> _Direction_
Please copy the data below line for line, changing nothing.

-- START Data provided --

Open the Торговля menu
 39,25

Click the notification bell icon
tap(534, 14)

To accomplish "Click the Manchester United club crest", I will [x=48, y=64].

-- END Data provided --

> _Completed task_
Open the Торговля menu
 39,25

Click the notification bell icon
tap(534, 14)

To accomplish "Click the Manchester United club crest", I will [x=48, y=64].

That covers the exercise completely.